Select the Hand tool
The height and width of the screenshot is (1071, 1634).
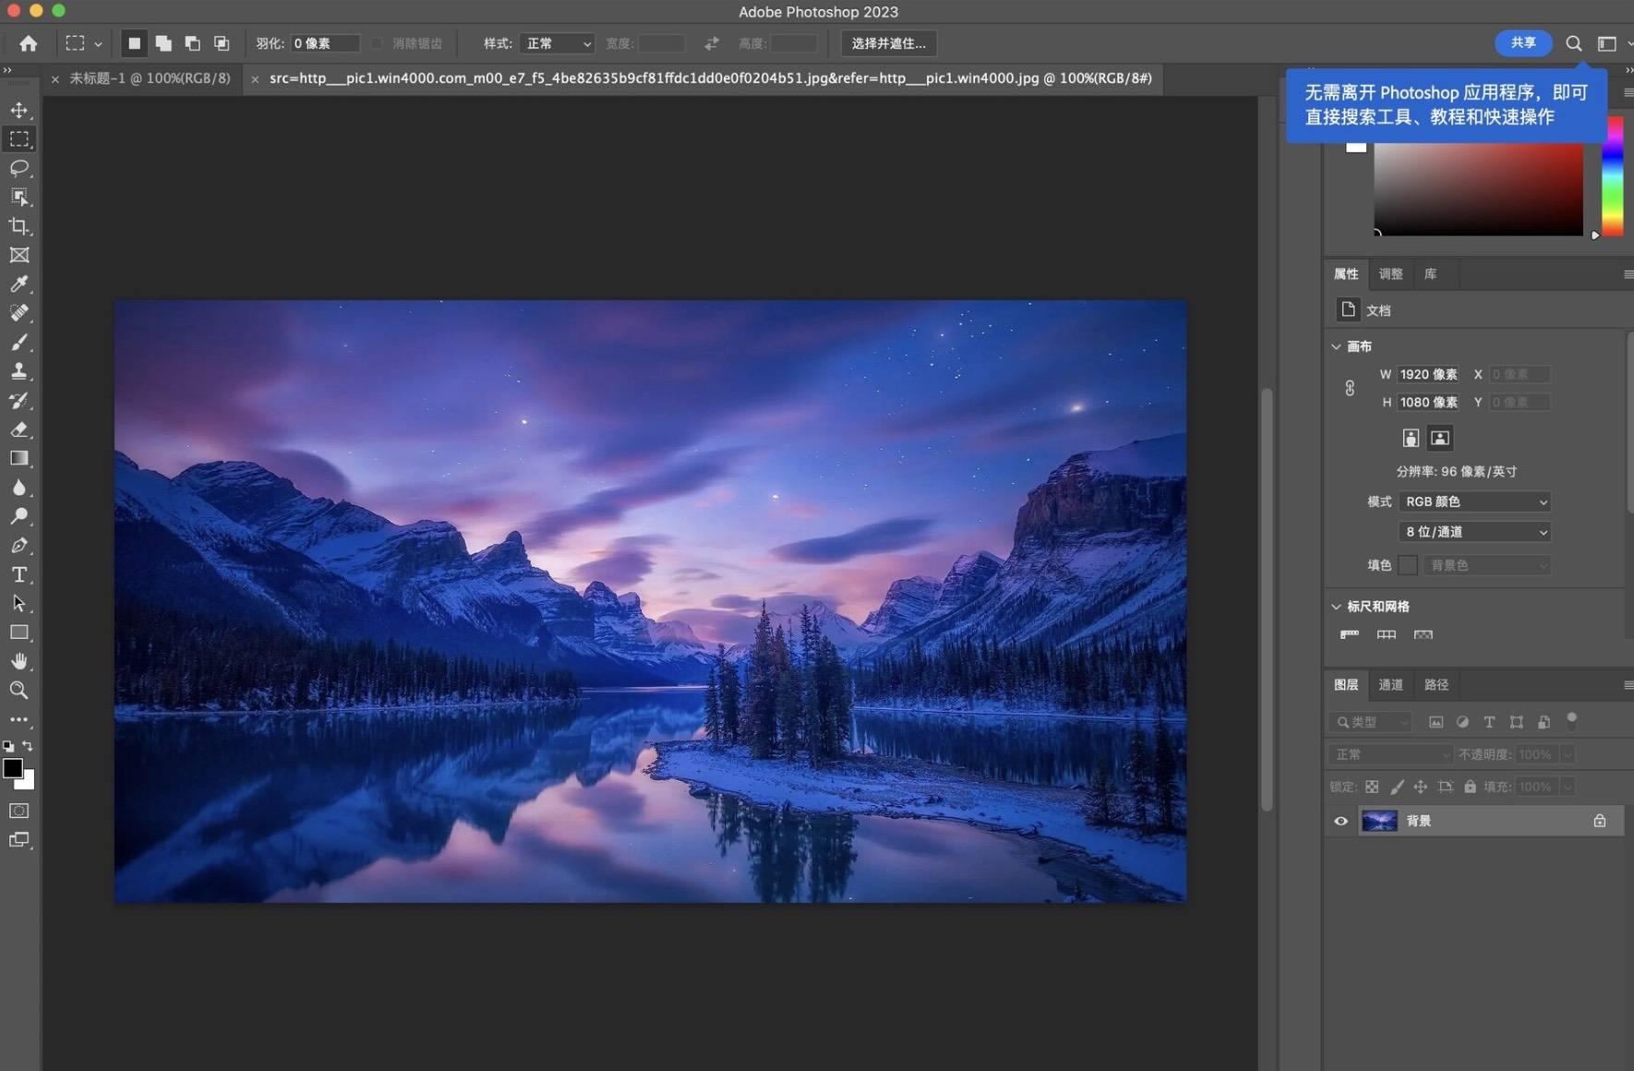18,661
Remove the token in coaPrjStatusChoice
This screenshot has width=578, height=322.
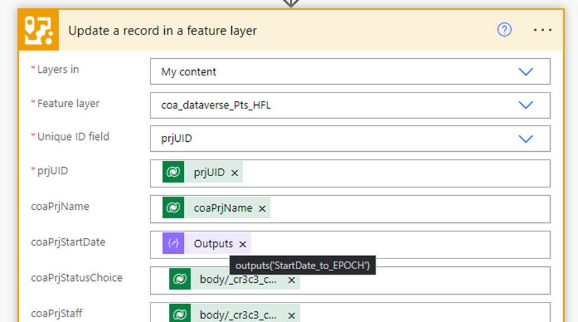pyautogui.click(x=291, y=280)
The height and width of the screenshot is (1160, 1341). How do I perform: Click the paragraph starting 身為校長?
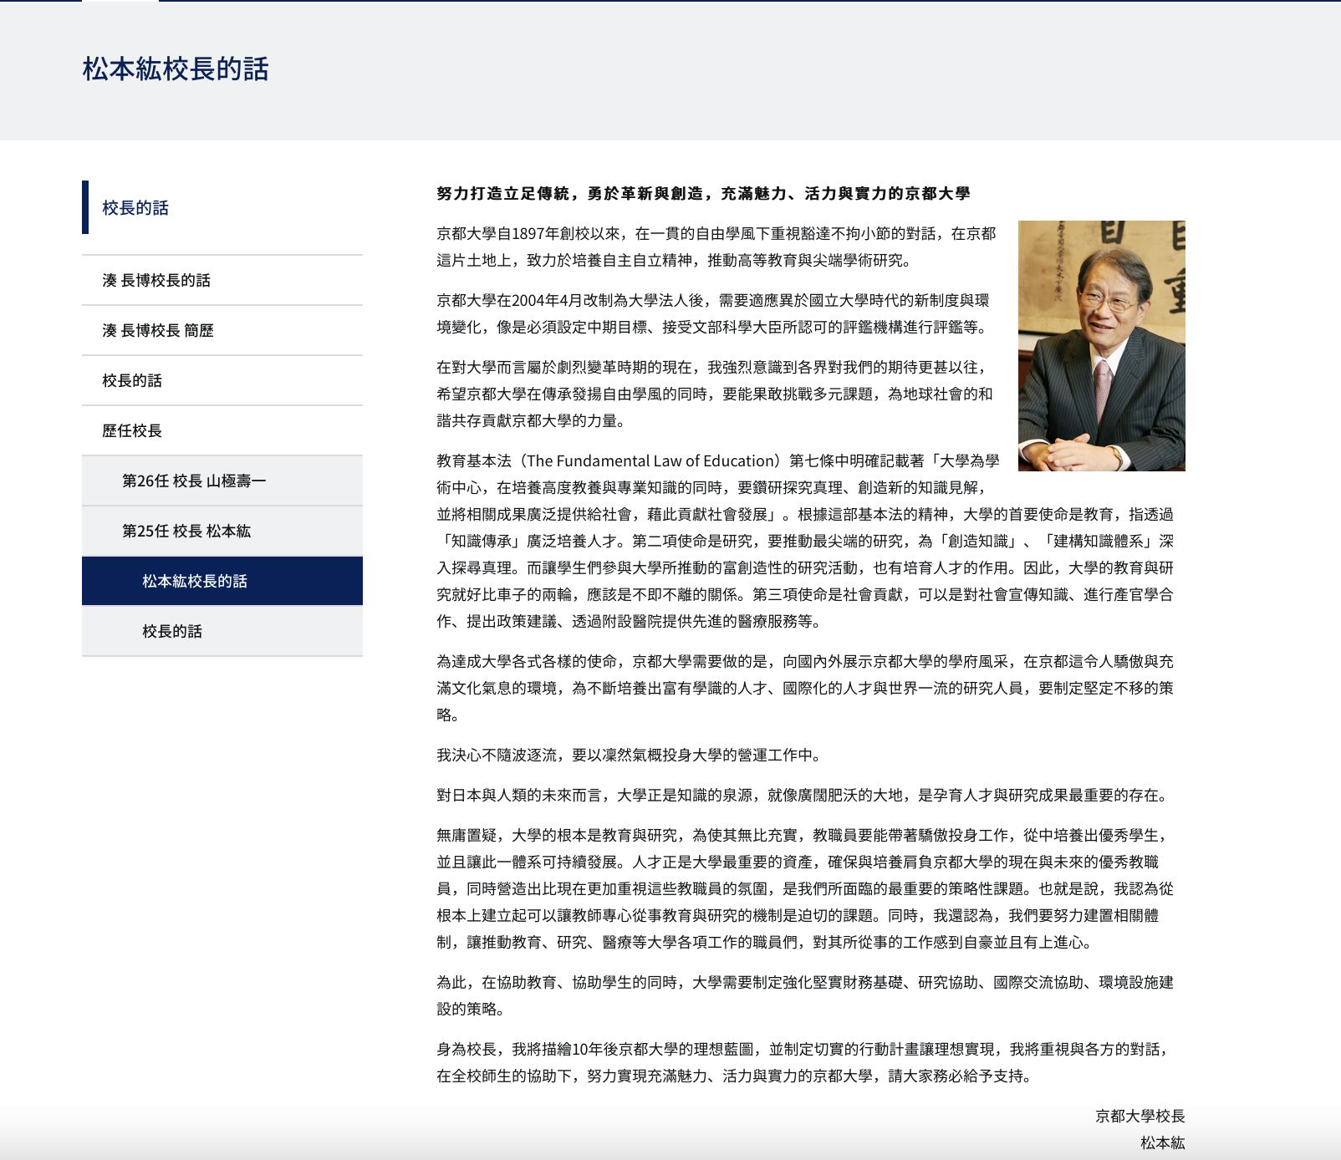tap(803, 1063)
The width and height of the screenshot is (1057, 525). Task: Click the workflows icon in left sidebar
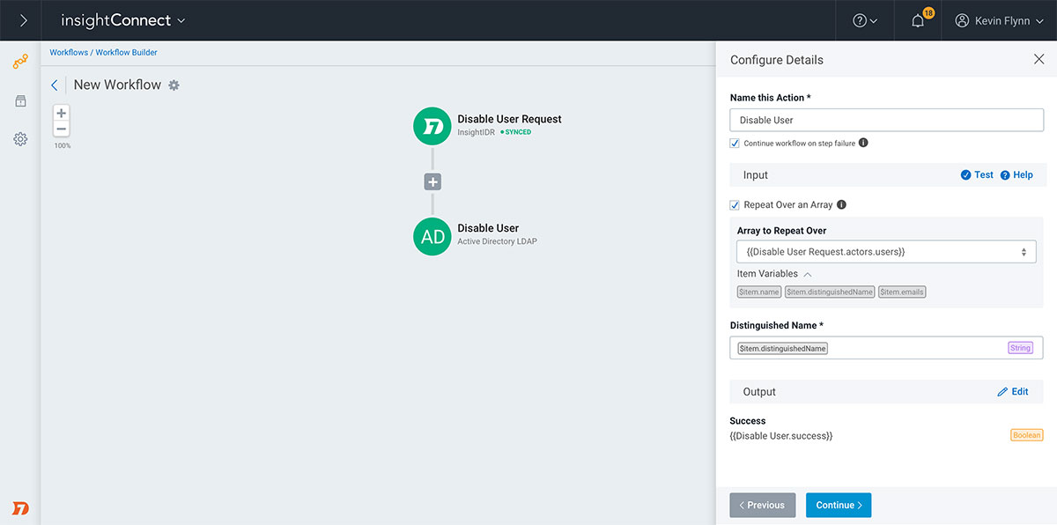point(20,62)
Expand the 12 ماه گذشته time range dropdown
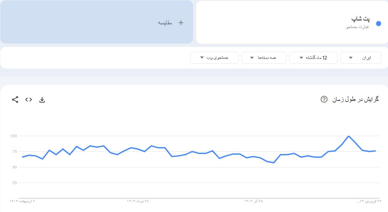The height and width of the screenshot is (212, 388). coord(313,58)
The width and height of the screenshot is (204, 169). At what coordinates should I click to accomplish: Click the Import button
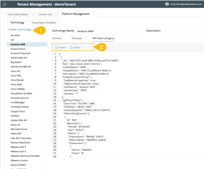click(x=61, y=47)
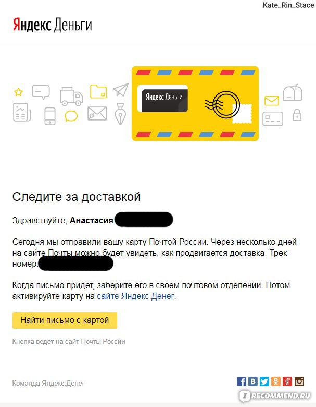Click the Twitter bird icon

(x=264, y=381)
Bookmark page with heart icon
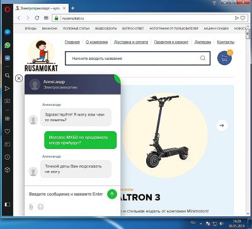The width and height of the screenshot is (252, 229). tap(243, 18)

-- -- --

## WORK TASK
Leave out the pictures, and write out exactly the lines from the one containing "The height and width of the screenshot is (1160, 1341)." through the last line of the listing, both included.

## SOLUTION TO THIS PROBLEM
The height and width of the screenshot is (1160, 1341). How do I perform: Click the paragraph starting 身為校長?
tap(803, 1063)
The width and height of the screenshot is (1057, 525). Task: Click the workflows icon in left sidebar
point(20,62)
Expand the 12 ماه گذشته time range dropdown
The height and width of the screenshot is (212, 388). coord(313,58)
The width and height of the screenshot is (204, 169). At what coordinates should I click to accomplish: Click the Import button
click(x=61, y=47)
Click the Twitter bird icon

(x=264, y=381)
Bookmark page with heart icon
The width and height of the screenshot is (252, 229). tap(243, 18)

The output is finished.